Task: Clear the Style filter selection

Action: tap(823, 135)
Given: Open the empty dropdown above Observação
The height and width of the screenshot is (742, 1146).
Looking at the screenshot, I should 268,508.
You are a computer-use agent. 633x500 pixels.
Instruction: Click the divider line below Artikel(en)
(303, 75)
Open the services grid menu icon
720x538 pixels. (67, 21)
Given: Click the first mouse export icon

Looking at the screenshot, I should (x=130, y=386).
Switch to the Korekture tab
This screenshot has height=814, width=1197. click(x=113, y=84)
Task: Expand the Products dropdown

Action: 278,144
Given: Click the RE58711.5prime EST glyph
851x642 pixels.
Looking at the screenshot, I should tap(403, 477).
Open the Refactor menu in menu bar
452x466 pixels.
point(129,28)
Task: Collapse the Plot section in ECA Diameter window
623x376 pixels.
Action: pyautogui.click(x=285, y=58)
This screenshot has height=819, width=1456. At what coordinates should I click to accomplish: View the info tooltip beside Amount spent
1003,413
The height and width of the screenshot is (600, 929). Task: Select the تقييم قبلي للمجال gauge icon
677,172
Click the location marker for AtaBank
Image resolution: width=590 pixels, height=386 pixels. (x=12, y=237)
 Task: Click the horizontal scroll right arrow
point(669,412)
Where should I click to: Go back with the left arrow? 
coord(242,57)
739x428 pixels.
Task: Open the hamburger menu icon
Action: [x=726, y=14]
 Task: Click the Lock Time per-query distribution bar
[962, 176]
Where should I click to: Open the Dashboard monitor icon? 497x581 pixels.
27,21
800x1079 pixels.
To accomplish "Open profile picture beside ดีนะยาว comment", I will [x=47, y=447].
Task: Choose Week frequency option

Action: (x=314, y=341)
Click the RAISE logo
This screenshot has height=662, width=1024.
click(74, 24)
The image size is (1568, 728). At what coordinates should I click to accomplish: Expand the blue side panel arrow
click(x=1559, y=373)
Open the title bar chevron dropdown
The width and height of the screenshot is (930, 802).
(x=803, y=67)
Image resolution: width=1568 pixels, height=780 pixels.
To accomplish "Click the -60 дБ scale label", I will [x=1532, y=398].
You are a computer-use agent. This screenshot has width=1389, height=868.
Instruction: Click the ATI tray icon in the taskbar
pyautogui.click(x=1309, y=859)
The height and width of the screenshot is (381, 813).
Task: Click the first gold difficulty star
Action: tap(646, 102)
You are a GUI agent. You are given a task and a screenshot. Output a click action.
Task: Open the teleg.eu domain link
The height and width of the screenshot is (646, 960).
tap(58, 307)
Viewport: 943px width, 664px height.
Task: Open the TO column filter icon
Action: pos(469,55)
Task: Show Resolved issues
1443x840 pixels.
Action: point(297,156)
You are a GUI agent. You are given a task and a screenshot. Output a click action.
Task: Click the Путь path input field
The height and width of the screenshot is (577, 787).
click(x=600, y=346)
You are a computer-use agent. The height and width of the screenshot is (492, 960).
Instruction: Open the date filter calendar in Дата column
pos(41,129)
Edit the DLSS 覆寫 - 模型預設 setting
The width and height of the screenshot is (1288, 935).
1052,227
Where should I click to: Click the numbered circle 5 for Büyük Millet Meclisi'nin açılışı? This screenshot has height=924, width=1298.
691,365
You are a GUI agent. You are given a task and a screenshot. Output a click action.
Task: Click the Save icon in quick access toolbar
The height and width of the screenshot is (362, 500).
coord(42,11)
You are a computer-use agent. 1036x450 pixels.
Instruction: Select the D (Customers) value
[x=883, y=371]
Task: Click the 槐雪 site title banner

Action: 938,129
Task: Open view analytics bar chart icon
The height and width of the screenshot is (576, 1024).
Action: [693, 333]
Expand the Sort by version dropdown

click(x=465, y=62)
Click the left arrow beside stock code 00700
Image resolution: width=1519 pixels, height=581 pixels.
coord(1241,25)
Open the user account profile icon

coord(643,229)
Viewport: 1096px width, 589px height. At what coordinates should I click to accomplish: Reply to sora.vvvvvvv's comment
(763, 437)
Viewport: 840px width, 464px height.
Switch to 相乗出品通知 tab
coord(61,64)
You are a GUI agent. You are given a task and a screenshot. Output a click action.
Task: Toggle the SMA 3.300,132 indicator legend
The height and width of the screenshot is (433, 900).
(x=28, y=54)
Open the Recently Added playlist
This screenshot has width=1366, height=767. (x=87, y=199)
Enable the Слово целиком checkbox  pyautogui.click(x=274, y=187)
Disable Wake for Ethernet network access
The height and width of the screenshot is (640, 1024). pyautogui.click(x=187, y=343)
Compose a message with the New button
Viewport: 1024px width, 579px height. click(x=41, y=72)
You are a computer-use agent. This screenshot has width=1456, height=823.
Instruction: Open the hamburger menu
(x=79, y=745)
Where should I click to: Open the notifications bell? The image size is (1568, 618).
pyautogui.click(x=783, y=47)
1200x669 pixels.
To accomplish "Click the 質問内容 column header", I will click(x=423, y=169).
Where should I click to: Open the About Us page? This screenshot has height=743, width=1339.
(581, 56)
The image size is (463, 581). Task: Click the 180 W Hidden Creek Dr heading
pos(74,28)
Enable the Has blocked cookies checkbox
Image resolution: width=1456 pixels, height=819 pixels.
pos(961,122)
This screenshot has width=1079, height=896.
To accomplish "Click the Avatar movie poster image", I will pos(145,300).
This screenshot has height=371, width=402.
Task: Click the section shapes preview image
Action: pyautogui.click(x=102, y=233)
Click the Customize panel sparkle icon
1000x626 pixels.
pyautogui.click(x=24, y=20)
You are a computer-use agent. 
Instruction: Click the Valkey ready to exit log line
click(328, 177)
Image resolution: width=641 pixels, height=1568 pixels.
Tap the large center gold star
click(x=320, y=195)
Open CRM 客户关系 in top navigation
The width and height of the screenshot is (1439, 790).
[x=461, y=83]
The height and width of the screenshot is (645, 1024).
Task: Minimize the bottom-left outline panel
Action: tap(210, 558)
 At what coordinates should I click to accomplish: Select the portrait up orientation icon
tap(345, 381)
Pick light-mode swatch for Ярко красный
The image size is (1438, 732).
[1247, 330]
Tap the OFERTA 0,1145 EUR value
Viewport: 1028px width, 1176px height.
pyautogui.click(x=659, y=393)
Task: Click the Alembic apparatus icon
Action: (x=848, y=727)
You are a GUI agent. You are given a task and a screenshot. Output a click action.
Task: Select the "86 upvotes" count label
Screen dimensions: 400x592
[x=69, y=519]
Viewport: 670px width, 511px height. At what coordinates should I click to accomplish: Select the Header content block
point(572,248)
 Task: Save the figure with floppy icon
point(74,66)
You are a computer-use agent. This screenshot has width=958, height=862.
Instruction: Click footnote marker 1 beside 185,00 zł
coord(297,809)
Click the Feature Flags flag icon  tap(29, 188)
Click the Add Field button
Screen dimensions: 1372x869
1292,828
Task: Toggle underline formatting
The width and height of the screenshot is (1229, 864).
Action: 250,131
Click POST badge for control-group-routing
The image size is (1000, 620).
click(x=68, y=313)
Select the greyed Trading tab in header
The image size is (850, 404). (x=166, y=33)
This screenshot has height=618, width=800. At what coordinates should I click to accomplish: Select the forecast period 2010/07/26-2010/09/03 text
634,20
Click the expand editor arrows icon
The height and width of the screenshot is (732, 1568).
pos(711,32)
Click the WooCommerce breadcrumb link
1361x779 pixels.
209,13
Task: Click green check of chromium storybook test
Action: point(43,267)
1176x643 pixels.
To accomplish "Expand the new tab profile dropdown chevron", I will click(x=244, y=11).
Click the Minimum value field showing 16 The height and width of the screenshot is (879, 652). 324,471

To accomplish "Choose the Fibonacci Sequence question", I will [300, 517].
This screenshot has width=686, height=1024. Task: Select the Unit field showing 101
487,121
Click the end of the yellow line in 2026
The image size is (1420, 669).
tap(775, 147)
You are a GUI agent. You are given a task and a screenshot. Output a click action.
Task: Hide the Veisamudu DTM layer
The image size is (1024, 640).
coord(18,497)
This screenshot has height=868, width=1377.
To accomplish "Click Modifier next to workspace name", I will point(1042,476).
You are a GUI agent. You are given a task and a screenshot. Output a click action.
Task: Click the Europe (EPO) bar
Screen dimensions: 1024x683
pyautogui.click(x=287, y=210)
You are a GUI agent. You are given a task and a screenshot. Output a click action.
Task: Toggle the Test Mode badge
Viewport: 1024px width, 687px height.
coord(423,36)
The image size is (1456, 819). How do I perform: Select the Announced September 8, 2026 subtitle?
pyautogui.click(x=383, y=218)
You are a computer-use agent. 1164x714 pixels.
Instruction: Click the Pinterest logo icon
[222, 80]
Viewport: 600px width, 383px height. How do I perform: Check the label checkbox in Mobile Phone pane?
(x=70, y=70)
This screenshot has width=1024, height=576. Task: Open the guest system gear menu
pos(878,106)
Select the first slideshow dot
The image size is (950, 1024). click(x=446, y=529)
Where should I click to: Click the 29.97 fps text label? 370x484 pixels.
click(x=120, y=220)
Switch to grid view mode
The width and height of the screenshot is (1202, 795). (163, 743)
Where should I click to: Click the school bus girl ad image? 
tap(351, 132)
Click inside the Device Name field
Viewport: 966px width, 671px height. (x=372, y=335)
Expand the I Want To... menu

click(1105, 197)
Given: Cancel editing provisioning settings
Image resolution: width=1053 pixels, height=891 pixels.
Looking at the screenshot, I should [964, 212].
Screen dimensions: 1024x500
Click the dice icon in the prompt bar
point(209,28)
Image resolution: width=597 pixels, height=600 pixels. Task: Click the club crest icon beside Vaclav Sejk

⁂

Work to be completed: Which lines above run from the one containing "Task: Toggle the SMA" to the one containing "Pick light-mode swatch for Ярко красный"? Give them again exactly, both ends included.

Task output:
Task: Toggle the SMA 3.300,132 indicator legend
The height and width of the screenshot is (433, 900).
(x=28, y=54)
Open the Recently Added playlist
This screenshot has width=1366, height=767. (x=87, y=199)
Enable the Слово целиком checkbox  pyautogui.click(x=274, y=187)
Disable Wake for Ethernet network access
The height and width of the screenshot is (640, 1024). pyautogui.click(x=187, y=343)
Compose a message with the New button
Viewport: 1024px width, 579px height. click(x=41, y=72)
You are a computer-use agent. This screenshot has width=1456, height=823.
Instruction: Open the hamburger menu
(x=79, y=745)
Where should I click to: Open the notifications bell? The image size is (1568, 618).
pyautogui.click(x=783, y=47)
1200x669 pixels.
To accomplish "Click the 質問内容 column header", I will click(x=423, y=169).
Where should I click to: Open the About Us page? This screenshot has height=743, width=1339.
(581, 56)
The image size is (463, 581). Task: Click the 180 W Hidden Creek Dr heading
pos(74,28)
Enable the Has blocked cookies checkbox
Image resolution: width=1456 pixels, height=819 pixels.
pos(961,122)
This screenshot has width=1079, height=896.
To accomplish "Click the Avatar movie poster image", I will pos(145,300).
This screenshot has height=371, width=402.
Task: Click the section shapes preview image
Action: pyautogui.click(x=102, y=233)
Click the Customize panel sparkle icon
1000x626 pixels.
pyautogui.click(x=24, y=20)
You are a computer-use agent. 
Instruction: Click the Valkey ready to exit log line
click(328, 177)
Image resolution: width=641 pixels, height=1568 pixels.
Tap the large center gold star
click(x=320, y=195)
Open CRM 客户关系 in top navigation
The width and height of the screenshot is (1439, 790).
[x=461, y=83]
The height and width of the screenshot is (645, 1024).
Task: Minimize the bottom-left outline panel
Action: tap(210, 558)
 At what coordinates should I click to accomplish: Select the portrait up orientation icon
tap(345, 381)
Pick light-mode swatch for Ярко красный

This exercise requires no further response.